President and CEO
Dear Mr. Dimon:
I'm Jerry Zezima. The name probably doesn't mean much to you (it doesn't mean much to me, either, although it is of great interest to my creditors), but I am a Chase customer who, like you, has been victimized by the bad housing market.
I am writing to tell you that I sympathize with your recent decision to sell your Chicago mansion for only $6.95 million, which is about half the original asking price of $13.5 million. My wife, Sue, and I had been trying to refinance our house, which is nice but certainly no mansion, and just found out that we have been denied by your bank.
It all started when we went to our local Chase branch and saw a very nice loan officer named Ernie. Let me say from the outset that you should give Ernie a raise. I'd give him one myself, but because of the denial, I don't have the extra cash. Then again, you know the feeling.
Anyway, we wanted to refinance because our younger daughter is getting married and, as father of the bride, I figured we could use the money, which we otherwise would have blown on frivolous luxuries like food and, of course, shelter.
So we began the Application from Hell. Little did Sue and I know that the process would take almost six months. I am now convinced that the full name of your bank is Wild Goose Chase.
We had to produce enough paperwork to wipe out the Amazon rainforest, the North Woods of Maine and all the trees in our yard. Scientists may well blame Chase for climate change.
Practically every day I had to drop off copies of pay stubs, insurance forms, bank statements, income tax returns and so much other stuff I could barely carry it all. I'm surprised I wasn't required to bring my high school transcript, which would have shown that I am so bad at math, I could get a job as an underwriter.
For the record, your underwriters not only are underhanded and overrated but also sadistic. They kept asking for personal information (I wear size 34 boxer shorts, by the way) but were never satisfied. So I had to produce even more evidence that Sue and I still live in our house, still have jobs and, perhaps most important, are still alive.
It got to the point where I was spending more time with Ernie than I was with Sue.

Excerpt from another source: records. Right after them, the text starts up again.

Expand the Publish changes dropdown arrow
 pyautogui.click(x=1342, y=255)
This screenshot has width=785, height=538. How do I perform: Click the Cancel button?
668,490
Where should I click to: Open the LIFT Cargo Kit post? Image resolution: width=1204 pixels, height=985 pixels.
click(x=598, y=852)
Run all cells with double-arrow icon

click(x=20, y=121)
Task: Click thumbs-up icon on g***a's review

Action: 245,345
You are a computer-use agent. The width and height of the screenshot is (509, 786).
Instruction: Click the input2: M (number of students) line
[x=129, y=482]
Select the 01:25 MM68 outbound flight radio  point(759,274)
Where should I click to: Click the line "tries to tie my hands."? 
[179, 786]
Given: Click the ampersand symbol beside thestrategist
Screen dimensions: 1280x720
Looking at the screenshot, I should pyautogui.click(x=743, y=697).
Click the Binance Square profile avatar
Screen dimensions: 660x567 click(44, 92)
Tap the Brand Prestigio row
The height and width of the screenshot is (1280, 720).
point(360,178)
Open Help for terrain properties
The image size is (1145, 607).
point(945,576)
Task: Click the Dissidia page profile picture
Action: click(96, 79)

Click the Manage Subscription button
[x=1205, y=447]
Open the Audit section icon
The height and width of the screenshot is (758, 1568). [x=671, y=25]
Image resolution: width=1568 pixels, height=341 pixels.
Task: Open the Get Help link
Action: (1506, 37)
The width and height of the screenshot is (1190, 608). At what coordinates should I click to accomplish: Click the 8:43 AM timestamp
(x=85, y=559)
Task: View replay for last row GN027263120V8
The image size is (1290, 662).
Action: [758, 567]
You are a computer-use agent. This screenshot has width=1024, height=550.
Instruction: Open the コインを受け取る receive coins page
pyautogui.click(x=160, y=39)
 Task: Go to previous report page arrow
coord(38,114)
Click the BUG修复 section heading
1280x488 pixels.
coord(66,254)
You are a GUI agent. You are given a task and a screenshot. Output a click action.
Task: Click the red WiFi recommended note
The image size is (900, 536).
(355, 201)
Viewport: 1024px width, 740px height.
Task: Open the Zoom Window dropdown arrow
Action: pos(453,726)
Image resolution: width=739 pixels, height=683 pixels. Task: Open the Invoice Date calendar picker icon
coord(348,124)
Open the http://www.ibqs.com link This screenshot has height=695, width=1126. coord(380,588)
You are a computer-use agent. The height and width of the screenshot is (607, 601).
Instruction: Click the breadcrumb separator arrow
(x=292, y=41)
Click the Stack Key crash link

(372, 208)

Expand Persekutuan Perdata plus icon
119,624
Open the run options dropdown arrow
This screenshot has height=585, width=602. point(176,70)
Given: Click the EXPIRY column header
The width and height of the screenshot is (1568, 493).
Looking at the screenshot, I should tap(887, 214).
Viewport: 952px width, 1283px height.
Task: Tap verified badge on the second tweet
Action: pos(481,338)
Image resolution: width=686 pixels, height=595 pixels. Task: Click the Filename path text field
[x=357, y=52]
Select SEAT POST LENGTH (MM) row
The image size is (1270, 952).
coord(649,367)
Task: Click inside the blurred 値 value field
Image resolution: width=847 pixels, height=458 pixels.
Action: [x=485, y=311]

People were starting to talk.
Then we had to shell out $400 for a house appraisal. It turned out that our house was acceptable but we weren't. So our application was denied.
I don't know what you are going to do about the hit you took on the sale of your Chicago house, but if you are thinking of recouping the money by refinancing your home in Westchester County, N.Y., I have two words of advice: Forget it!
Take it from me, Mr. Dimon: It will be the worst experience of your life.
I am telling you all this because I know you're not a bad guy. In fact, The New York Times called you "America's least hated banker." You should put that on your business card.
Since you live fairly close to our place on Long Island, N.Y., Sue and I would like to invite you and your wife to the wedding. Maybe you can stop by the house, which I am sure you will like. You may even wonder why we weren't able to refinance it.
In the meantime, Mr. Dimon, good luck. If you need to borrow a few bucks until payday, I'd be happy to help. And at a low interest rate. After all, in these tough times, we homeowners have to stick together.